Même si le taux de déforestation en Amazonie brésilienne a diminué en 2023, la région est confrontée à un autre défi :les incendies qui affectent la végétation indigène qui a jusqu’à présent été épargnée. Un article publié dans la revue Global Change Biology prévient que les incendies de forêt dans les forêts anciennes ont augmenté de 152 % l'année dernière par rapport à 2022, malgré une baisse de 16 % du nombre total d'incendies dans toute l'Amazonie et une baisse de 22 % de la déforestation.
Dans une analyse d’images satellite, les auteurs ont détecté une augmentation des incendies de forêt, passant de 13 477 en 2022 à 34 012 en 2023. La principale cause était la sécheresse. La région connaît des périodes de sécheresse plus longues et plus fréquentes. Des sécheresses prolongées ont eu lieu en 2010 et 2015-2016, qui ont rendu la forêt plus sujette aux incendies et entraîné une fragmentation de la couverture végétale. Une autre grave sécheresse a commencé l'année dernière et se poursuit encore, aggravant encore la situation.

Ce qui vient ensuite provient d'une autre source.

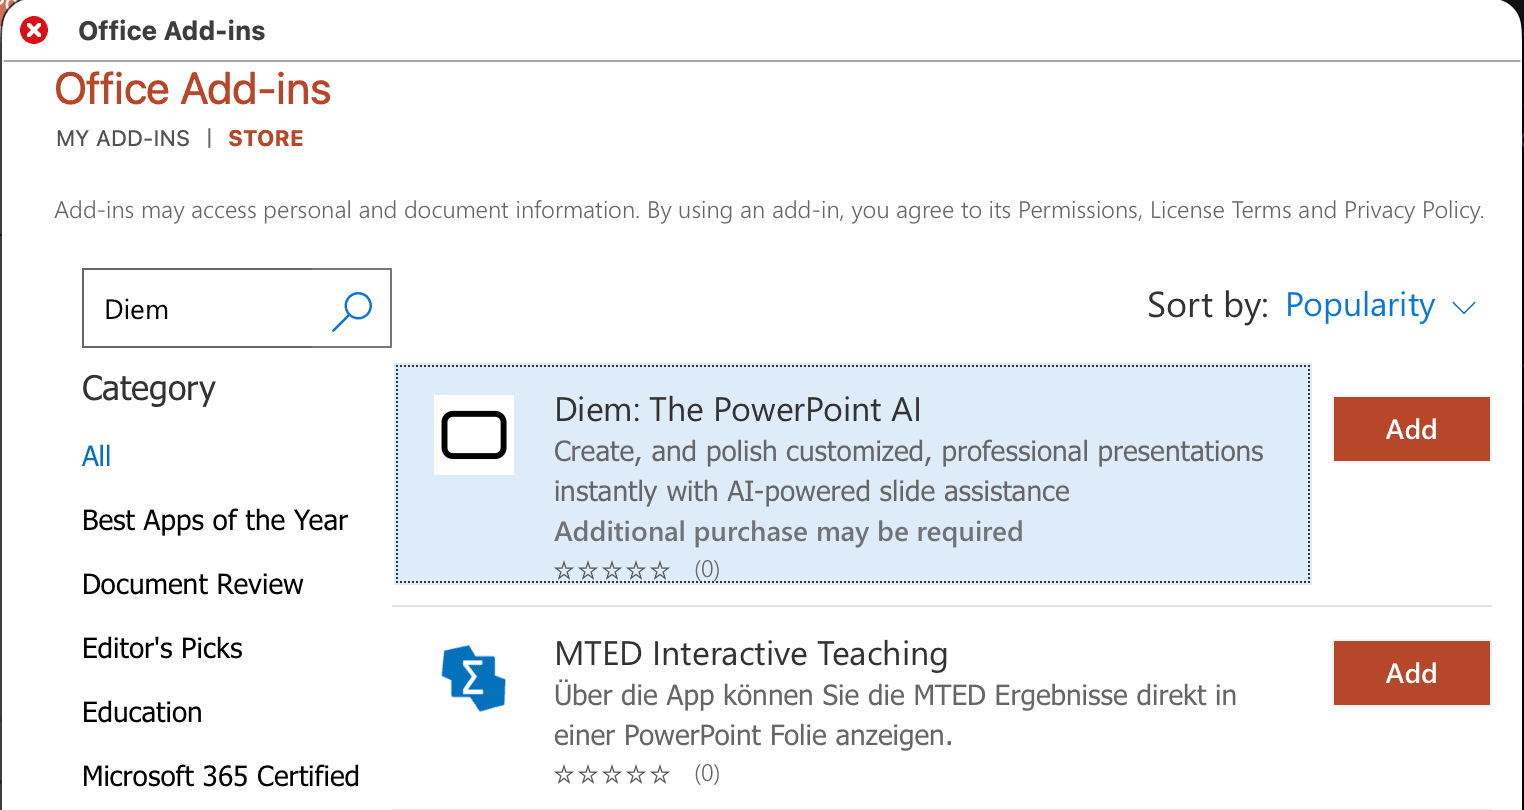Add the Diem PowerPoint AI add-in
Viewport: 1524px width, 810px height.
pyautogui.click(x=1411, y=428)
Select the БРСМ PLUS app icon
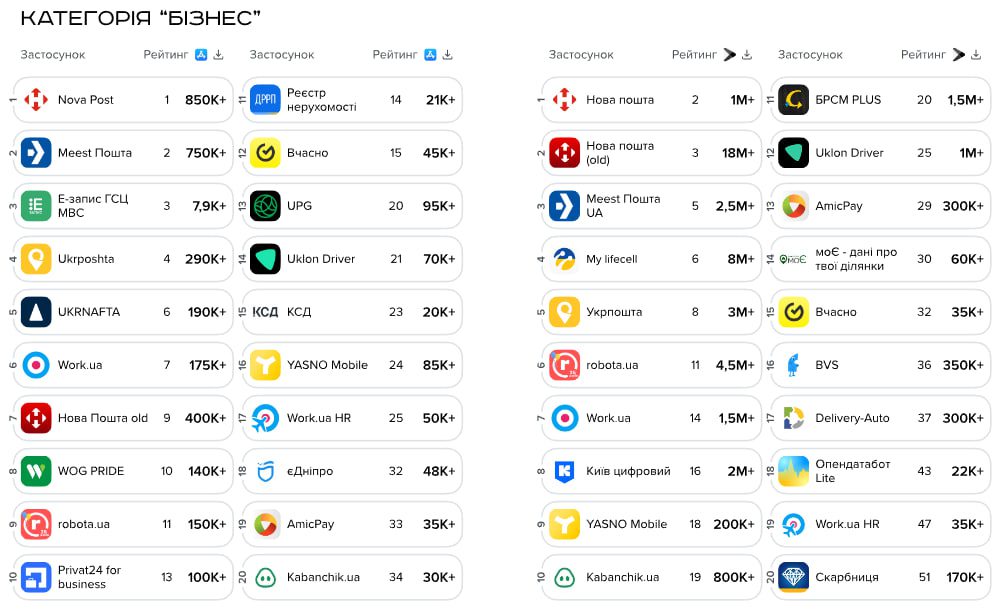 pyautogui.click(x=793, y=100)
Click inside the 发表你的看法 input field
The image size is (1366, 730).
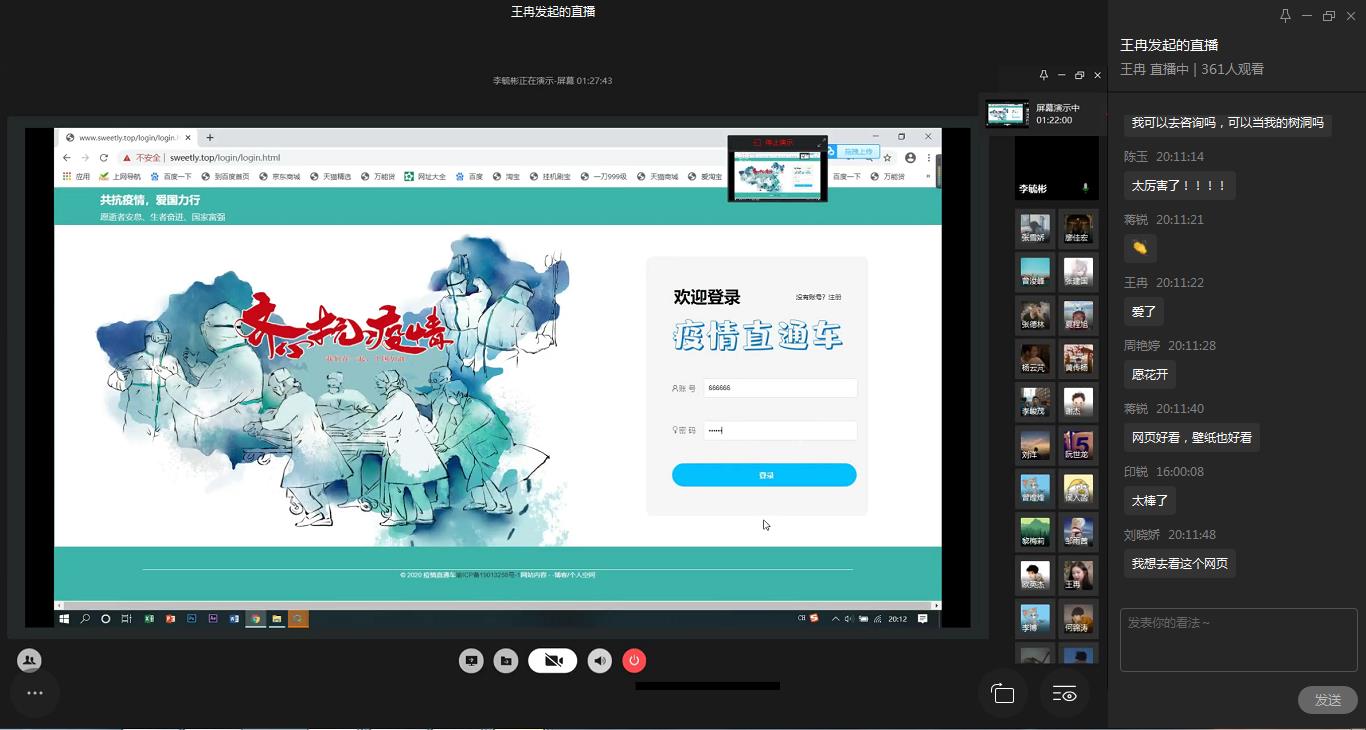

Selon les enquêtes de l'Institut national de recherche spatiale (INPE), le nombre d'incendies en Amazonie au cours des trois premiers mois de 2023 était de 7 861, soit plus qu'au cours des huit années précédentes et plus de la moitié du total brésilien (suivi par le Cerrado, avec 25%). Jusque-là, le nombre le plus élevé enregistré au premier trimestre était de 8 240 (en 2016).
"Il est important de comprendre la répartition géographique de ces incendies. Chacune des zones concernées nécessite une réponse différente. Notre analyse a mis en évidence davantage d'incendies dans les zones de forêts anciennes que les années précédentes, ce qui est alarmant non seulement en raison de la perte de végétation. , qui est invariablement suivie par la déforestation, mais aussi parce que le carbone stocké par la forêt devient des émissions de carbone lorsqu'elle brûle", a déclaré Guilherme Augusto Verola Mataveli, auteur correspondant de l'article et spécialiste de la télédétection à la Division d'observation de la Terre et de géoinformatique de l'INPE.
L'année dernière, certains membres du groupe de recherche ont publié un autre article montrant que les incendies de forêt se sont multipliés le long d'une frontière de déforestation émergente dans la région de Boca do Acre, au sud-ouest de l'État d'Amazonas, au nord du Brésil, entre 2003 et 2019.
« Les forêts anciennes stockent de plus grandes quantités de carbone, qui se transforment en émissions de gaz à effet de serre lorsqu'elles brûlent, contribuant ainsi au changement climatique. Un autre effet négatif concerne les problèmes de santé publique. En octobre 2023, Manaus [la capitale de l'État d'Amazonas] avait la pire pollution atmosphérique. qualité de n'importe quelle ville du monde, sauf une", a déclaré Mataveli.
Les incendies ont également augmenté dans d'autres États, dont le Pará, où le nombre d'incendies de forêts anciennes a atteint 13 804 en 2023, contre 4 217 en 2022.
La situation au Roraima est l'une des pires de la région :plus de la moitié des incendies détectés en Amazonie en 2024 ont eu lieu dans cet État, qui compte la cinquième population indigène du Brésil (97 320) et a vu 14 de ses 15 municipalités déclarer l'état d'urgence en mars à cause d'un incendie. Les écoles ont été fermées à cause de la fumée et une grave sécheresse a laissé les communautés autochtones sans accès à la nourriture et exposées à des troubles respiratoires, entre autres problèmes.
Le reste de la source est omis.